На еврейской Пасхе для пленных русских евреев от австрийских евреев из Вены поступило много мацы — очень тонких лепешек из совершенно пресного теста из белой муки. Мацу разделили между всеми верующими и неверующими, то есть с пейсами и без пейсов, евреями. Многие из интеллигентных евреев угостили своей мацой и нас, что было очень кстати.

Наступила и христианская Пасха. Имевшееся в лагере православное духовенство организовало церковную службу под открытым небом. Устроили примитивное подобие алтаря и утром после завтрака началось богослужение. Его вел старший среди православных священников по сану, сербский не то архимандрит, не то епископ. Я помню, во время этой службы случился забавный курьез. По ходу службы требовалось кадило. Такого кадила не было. Его заменили железной сковородой с железной же ручкой. От горящих на ней углей с еловой смолкой сковорода раскалилась, нагрелась и ручка, и когда священник ухватился за нее, то сильно обжегся, и вот в молитву, с которой он в этот момент обращался к Господу, вплелась такая забористая матерщина, которая сразу развеселила молящихся. Замечу, что бывшие в лагере сербы матерились крепче всех и превосходили в этом мастерстве даже русских. Причем сербские ругательства очень схожи с русскими.

В один погожий день пленным объявили о прогулке вне лагеря. Желающих набралось сотни две. Нам разрешили взять с собой деньги в виде особых бумажных знаков, которые были введены в лагере вместо наличных денег. Такие знаки назывались бонами и принимались в отдельных магазинах и трактирах в самом городке.

Нас построили, сосчитали, предупредили, как вести себя на прогулке, и в сопровождении десятка солдат мы пошли в городок. Пройдя километра четыре то лесом, то по открытому месту в гору, мы пришли в небольшую деревню Обертюрнау. Здесь тоже имелась небольшая лавка и трактир одного из офицеров нашей охраны — пожилого ополченца господина Кельнера. Он был сам налицо и встретил нас очень радушно. Не снимая мундира, он надел фартук и в саду при своем трактире принялся наливать нам пиво. У другой бочки орудовала его жена. Кто-то из семьи подавал на столики вино и ром. Торговля шла бойко. Впоследствии нам рассказывали, что прогулка была организована именно для того, чтобы малость оживить совсем заглохший из-за войны гешефт некоторых лиц из нашей лагерной администрации.

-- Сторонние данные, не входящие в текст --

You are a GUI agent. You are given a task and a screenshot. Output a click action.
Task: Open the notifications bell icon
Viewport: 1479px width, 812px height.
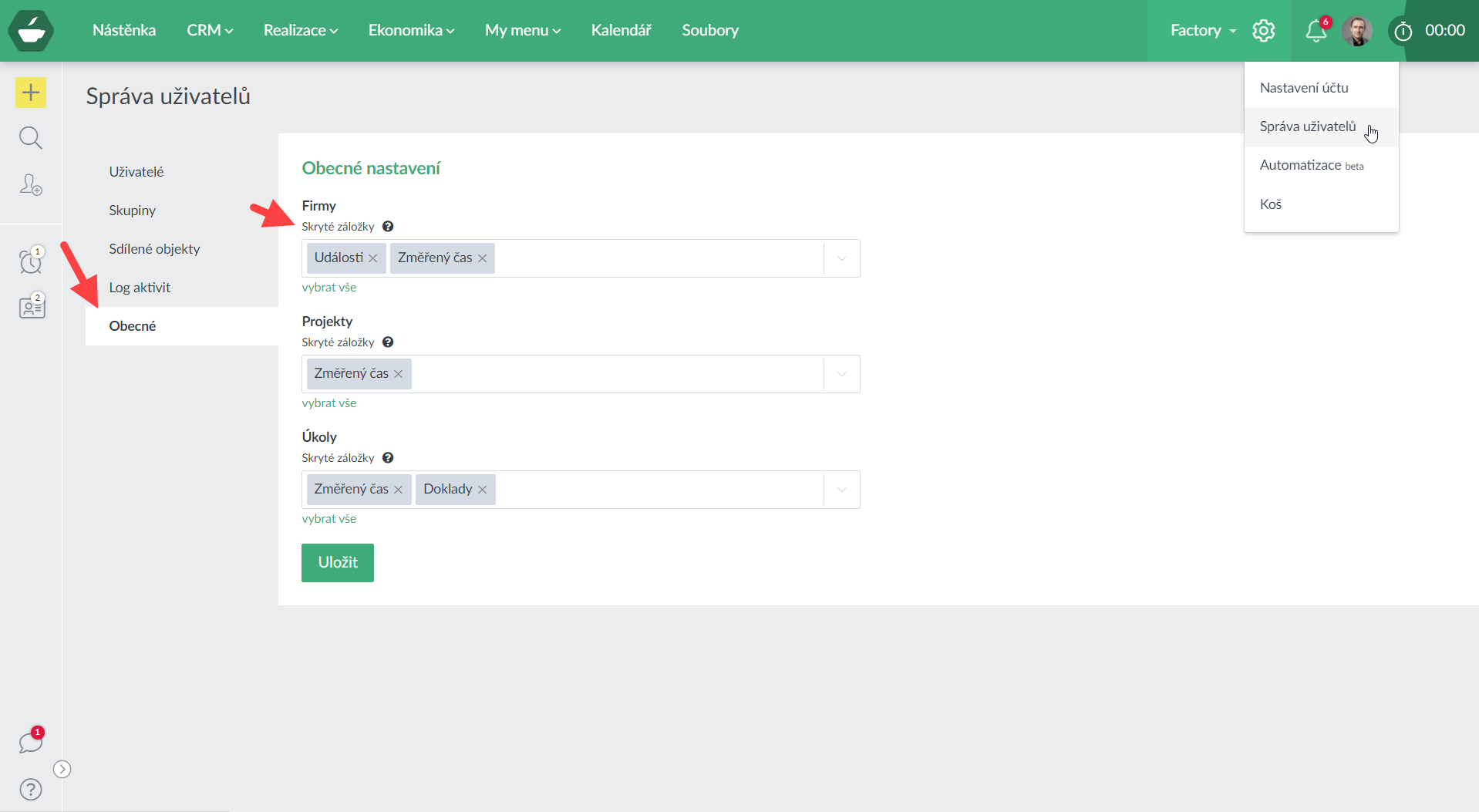click(1316, 31)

Не помню, до или после этой прогулки со мной произошел неприятный случай. В лагерь привезли для раздачи пленным, кто сильно нуждается, подержанную, но еще довольно хорошую гражданскую одежду, пожертвования австрийского населения на нужды войны. Мой черный рабочий костюм за зиму сильно истрепался, при этом я постарался и сам придать ему рванистый вид. Когда я попросил дать и мне костюм, начальник склада спросил: разве у меня больше нечего носить? Я сказал, что нечего. Правда, у меня в чемодане был новый выходной костюм, но я не хотел рвать его на разных работах в лагере. Берег до дня освобождения. Начальник послал солдата проверить мой чемодан. Увидев у меня выходной костюм, солдат доложил начальнику. Начальник ударил меня раза три по лицу, один солдат стал бить по спине палкой, а двое или трое били кулаками. За обман. Узнав об этом, мои друзья пытались писать властям протест, но следов побоев у меня на теле не оказалось и дальше возмущения моих товарищей по коммуне дело не пошло. А потом всех нас, за исключением небольшой группы строителей да переводчика господина Фильгура, отправили в другой лагерь в другом районе.